▶ [Cosa farai]
• 1. Riscrivi sotto forma di elenco il paragrafo del testo sulla corruzione privata che inizia con «In questa occasione di riflessione», conservandone i fatti principali.
• 2. Prosegui il testo sulla corruzione privata riprendendo subito dopo la sua ultima frase.

La corruzione privata
La corruzione privata
July 1, 2019 No Comments on La corruzione privataDi seguito pubblichiamo le riflessioni scientifiche che hanno portato all’organizzazione del primo convegno i-BEC che si terrà il prossimo 16 luglio a Roma presso la sede del CNEL.
Tutti i principali studiosi che si sono occupati della fattispecie della corruzione tra privati dai suoi albori hanno sempre riconosciuto il principale, o comunque tra i principali, limiti all’effettività della fattispecie, nonché tra le principali disallineamenti della normativa italiana in materia, la previsione del regime di procedibilità di ufficio del reato.
Questo limite ha comportato una sostanziale disapplicazione in sede giudiziaria, visti i rarissimi casi di denunce da parte delle società di appartenenza delle persone fisiche dei corrotti, ma anche profonde difficoltà nell’individuazione del bene giuridico tutelato dall’art. 2635 c.c.
E così, tra dibattiti dottrinari dilanianti a fronte di modifiche normative inadeguate, la previsione della norma, finora, è rimasta pressoché lettera morta.
In questa occasione di riflessione, ci si interrogherà sulle possibili evoluzioni del dibattito e sui nuovi auspicabili scenari applicativi della norma determinati dall’eliminazione della procedibilità a querela del reato e dall’espulsione dall’art. 2635 del comma 5 che prevedeva, quale unica ipotesi di procedibilità d’ufficio, quella in cui dal fatto fosse derivata una distorsione della concorrenza nell’acquisizione di beni e servizi.

▶ [Dati registrati]
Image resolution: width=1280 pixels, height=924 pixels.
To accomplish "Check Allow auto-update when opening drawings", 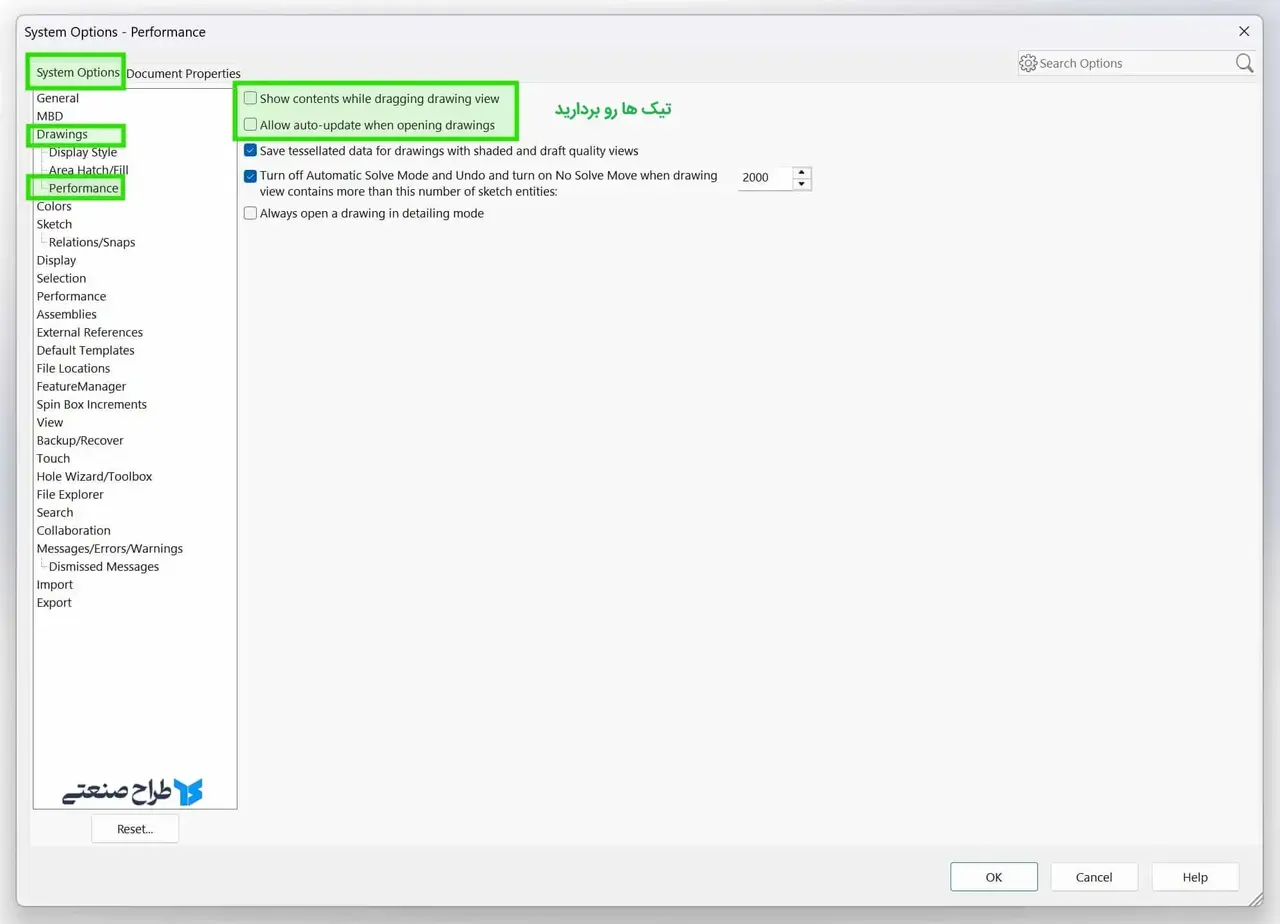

▶ [Risposte ai compiti]
• 1.
In questa occasione di riflessione ci si interrogherà su:
- le possibili evoluzioni del dibattito;
- i nuovi auspicabili scenari applicativi della norma.

Questi scenari sono determinati da:
- l'eliminazione della procedibilità a querela del reato;
- l'espulsione dall'art. 2635 del comma 5. Il comma prevedeva come unica ipotesi di procedibilità d'ufficio quella in cui dal fatto fosse derivata una distorsione della concorrenza nell'acquisizione di beni e servizi.

• 2.
Partendo dall’affermazione, oramai abbastanza incontrovertibile, del valore pubblicistico del bene tutelato dalla norma, si vedrà come, all’indomani della riforma introdotta dalla L. 3/2019, la fattispecie non solo possa finalmente essere pienamente applicabile ma possa essere finalmente essere letta in maniera coerente e sintonica con la normativa sulla responsabilità degli enti privati, con la disciplina commerciale dell’impresa e delle società, ma anche con le evoluzioni delle più moderne dottrine aziendalistiche.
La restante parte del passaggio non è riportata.